** Prompt **
The output should be the records themselves, given again exactly.

** Supplied information **

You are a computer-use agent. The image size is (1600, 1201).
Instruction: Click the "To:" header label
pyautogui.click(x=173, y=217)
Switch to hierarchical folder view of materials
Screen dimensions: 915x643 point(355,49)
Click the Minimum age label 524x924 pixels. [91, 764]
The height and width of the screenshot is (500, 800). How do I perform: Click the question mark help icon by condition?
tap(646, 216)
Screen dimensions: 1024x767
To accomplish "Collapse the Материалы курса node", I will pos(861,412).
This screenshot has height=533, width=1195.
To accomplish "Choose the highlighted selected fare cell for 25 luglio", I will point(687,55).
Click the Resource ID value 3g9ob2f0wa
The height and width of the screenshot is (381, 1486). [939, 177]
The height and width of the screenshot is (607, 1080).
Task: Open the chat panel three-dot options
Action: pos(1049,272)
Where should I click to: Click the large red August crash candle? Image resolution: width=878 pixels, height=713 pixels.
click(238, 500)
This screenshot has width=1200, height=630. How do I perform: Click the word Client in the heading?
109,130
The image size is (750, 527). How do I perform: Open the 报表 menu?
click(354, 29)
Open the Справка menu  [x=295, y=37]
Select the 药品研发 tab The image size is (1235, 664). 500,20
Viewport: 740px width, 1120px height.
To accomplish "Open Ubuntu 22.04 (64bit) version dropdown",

** Solution to this exercise **
You are a computer-use agent. The image size is (1600, 1201).
Instruction: Click the "To:" header label
pyautogui.click(x=173, y=217)
Switch to hierarchical folder view of materials
Screen dimensions: 915x643 point(355,49)
Click the Minimum age label 524x924 pixels. [91, 764]
The height and width of the screenshot is (500, 800). How do I perform: Click the question mark help icon by condition?
tap(646, 216)
Screen dimensions: 1024x767
To accomplish "Collapse the Материалы курса node", I will pos(861,412).
This screenshot has height=533, width=1195.
To accomplish "Choose the highlighted selected fare cell for 25 luglio", I will point(687,55).
Click the Resource ID value 3g9ob2f0wa
The height and width of the screenshot is (381, 1486). [939, 177]
The height and width of the screenshot is (607, 1080).
Task: Open the chat panel three-dot options
Action: pos(1049,272)
Where should I click to: Click the large red August crash candle? Image resolution: width=878 pixels, height=713 pixels.
click(238, 500)
This screenshot has width=1200, height=630. How do I perform: Click the word Client in the heading?
109,130
The image size is (750, 527). How do I perform: Open the 报表 menu?
click(354, 29)
Open the Справка menu  [x=295, y=37]
Select the 药品研发 tab The image size is (1235, 664). 500,20
Viewport: 740px width, 1120px height.
To accomplish "Open Ubuntu 22.04 (64bit) version dropdown",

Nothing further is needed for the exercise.